Integrated proteogenomic characterization of localized prostate cancer identifies biological insights and subtype-specific therapeutic strategies.

Localized prostate cancer (PCa) is highly variable in their response to therapies. Although a fraction of this heterogeneity can be explained by clinical factors or genomic and transcriptomic profiling, the proteomic-based profiling of aggressive PCa remains poorly understood. Here, we profiled the genome, transcriptome, proteome and phosphoproteome of 145 cases of localized PCa in Chinese patients.

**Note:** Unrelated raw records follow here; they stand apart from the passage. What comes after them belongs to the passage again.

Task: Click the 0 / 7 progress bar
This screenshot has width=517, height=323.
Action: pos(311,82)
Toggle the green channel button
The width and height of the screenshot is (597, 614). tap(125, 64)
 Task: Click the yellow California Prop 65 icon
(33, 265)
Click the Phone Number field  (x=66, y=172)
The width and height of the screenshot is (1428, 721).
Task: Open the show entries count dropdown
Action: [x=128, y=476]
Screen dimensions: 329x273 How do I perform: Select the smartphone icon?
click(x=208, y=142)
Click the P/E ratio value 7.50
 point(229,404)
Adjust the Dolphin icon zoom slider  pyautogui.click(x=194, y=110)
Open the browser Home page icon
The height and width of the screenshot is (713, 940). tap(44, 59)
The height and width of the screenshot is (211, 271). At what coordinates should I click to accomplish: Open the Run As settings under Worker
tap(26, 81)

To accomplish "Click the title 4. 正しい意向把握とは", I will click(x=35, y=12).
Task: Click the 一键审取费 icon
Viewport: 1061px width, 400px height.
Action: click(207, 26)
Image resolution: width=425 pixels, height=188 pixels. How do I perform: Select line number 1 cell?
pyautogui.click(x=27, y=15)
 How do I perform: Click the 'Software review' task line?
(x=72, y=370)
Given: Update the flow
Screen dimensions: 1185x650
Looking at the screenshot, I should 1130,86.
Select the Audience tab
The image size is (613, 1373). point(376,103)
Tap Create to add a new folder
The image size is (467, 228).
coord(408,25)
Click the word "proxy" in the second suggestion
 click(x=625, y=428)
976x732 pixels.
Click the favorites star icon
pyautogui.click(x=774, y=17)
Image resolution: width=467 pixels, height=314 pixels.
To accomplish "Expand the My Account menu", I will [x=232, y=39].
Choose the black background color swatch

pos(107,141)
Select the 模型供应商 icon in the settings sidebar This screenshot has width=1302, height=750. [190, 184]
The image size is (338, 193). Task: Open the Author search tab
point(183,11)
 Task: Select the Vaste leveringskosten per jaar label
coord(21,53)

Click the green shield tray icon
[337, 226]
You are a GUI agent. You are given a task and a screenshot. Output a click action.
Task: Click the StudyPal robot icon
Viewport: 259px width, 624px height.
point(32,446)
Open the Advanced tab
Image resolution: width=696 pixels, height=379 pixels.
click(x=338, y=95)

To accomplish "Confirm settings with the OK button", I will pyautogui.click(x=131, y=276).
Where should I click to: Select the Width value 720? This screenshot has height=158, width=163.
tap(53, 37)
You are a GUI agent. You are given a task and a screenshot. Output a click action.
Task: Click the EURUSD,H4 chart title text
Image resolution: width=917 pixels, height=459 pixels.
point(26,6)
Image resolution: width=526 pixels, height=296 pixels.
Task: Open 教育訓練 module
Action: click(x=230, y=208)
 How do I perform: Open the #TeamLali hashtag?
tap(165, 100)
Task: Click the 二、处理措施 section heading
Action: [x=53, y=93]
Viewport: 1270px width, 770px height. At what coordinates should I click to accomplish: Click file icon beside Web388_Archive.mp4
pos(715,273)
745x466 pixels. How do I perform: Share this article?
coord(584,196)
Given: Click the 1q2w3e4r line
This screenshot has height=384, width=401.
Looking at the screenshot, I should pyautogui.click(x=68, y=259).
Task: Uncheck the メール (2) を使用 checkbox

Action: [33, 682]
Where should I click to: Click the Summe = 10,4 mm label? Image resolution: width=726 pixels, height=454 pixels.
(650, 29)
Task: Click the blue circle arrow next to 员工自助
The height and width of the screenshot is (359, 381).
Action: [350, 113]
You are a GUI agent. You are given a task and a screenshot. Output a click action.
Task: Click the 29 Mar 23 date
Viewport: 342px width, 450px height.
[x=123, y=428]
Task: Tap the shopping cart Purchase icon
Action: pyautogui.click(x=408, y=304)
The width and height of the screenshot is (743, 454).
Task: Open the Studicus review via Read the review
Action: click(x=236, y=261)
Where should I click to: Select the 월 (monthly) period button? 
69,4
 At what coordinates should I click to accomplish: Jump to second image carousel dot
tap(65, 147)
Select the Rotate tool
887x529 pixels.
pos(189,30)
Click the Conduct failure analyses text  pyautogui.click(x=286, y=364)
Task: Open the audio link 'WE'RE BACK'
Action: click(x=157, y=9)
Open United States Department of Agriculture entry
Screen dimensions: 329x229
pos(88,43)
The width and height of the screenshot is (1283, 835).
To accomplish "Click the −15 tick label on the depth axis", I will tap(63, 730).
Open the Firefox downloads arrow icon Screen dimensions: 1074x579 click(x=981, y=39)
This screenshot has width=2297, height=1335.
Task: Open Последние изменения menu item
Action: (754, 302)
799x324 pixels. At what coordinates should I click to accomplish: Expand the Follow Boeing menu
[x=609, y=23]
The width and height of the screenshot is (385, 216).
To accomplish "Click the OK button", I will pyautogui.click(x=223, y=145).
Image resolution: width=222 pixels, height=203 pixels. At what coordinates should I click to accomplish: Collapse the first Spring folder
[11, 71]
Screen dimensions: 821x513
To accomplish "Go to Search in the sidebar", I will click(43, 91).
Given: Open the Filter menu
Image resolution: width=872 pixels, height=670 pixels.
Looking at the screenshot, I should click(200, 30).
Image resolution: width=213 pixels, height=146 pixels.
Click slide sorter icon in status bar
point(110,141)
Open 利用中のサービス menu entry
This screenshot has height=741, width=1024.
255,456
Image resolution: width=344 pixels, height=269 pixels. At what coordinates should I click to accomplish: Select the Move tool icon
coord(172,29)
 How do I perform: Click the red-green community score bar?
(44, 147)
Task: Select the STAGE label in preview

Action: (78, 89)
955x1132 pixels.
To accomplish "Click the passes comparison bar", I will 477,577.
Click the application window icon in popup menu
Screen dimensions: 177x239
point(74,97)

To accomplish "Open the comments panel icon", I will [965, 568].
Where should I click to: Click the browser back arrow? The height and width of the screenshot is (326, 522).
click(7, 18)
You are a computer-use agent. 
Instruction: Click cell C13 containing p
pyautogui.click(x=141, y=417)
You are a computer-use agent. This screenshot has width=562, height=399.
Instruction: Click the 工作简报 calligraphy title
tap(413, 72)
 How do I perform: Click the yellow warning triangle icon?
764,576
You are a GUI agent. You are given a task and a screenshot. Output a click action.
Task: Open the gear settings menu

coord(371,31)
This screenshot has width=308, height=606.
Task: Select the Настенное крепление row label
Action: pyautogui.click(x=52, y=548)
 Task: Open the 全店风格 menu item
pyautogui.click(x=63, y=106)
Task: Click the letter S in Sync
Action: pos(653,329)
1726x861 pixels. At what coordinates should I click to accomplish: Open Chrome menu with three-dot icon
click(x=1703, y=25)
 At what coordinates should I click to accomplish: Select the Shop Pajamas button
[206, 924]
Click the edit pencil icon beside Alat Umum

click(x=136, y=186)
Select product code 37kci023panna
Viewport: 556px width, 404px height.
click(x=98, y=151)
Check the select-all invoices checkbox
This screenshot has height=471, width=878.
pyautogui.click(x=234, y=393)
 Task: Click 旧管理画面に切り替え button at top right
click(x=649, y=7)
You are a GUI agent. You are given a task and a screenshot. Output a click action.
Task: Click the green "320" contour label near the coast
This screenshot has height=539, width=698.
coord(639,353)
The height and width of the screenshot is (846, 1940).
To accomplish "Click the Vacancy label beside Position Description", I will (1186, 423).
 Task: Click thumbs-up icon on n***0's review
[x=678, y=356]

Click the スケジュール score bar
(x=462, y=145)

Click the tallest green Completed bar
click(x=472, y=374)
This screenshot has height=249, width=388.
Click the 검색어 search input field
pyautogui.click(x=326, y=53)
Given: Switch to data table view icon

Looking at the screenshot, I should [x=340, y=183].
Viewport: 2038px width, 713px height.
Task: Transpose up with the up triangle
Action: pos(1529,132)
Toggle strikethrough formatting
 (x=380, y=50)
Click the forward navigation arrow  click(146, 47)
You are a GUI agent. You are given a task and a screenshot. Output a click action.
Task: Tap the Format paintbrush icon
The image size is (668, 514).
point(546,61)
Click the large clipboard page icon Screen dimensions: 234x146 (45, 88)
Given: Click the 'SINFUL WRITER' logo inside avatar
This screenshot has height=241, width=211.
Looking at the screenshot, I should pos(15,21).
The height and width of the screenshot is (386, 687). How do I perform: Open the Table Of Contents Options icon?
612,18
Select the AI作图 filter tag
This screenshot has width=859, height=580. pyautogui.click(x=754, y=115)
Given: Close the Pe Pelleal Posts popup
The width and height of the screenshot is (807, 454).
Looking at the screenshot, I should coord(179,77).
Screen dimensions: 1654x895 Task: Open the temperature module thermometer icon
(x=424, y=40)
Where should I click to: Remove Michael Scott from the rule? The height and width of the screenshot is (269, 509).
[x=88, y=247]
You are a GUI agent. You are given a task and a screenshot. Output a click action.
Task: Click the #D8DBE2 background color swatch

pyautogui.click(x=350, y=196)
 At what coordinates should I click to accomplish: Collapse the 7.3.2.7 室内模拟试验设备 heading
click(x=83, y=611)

Proteome-based stratification of localized PCa revealed three subtypes with distinct molecular features: immune subgroup, arachidonic acid metabolic subgroup and sialic acid metabolic subgroup with highest biochemical recurrence (BCR) rates. Further, we nominated NANS protein, a key enzyme in sialic acid synthesis as a potential prognostic biomarker for aggressive PCa and validated in two independent cohorts. Finally, taking advantage of cell-derived orthotopic transplanted mouse models, single-cell RNA sequencing (scRNA-seq) and immunofluorescence analysis, we revealed that targeting NANS can reverse the immunosuppressive microenvironment through restricting the sialoglycan-sialic acid-recognizing immunoglobulin superfamily lectin (Siglec) axis, thereby inhibiting tumor growth of PCa. In sum, we integrate multi-omic data to refine molecular subtyping of localized PCa, and identify NANS as a potential prognostic biomarker and therapeutic option for aggressive PCa.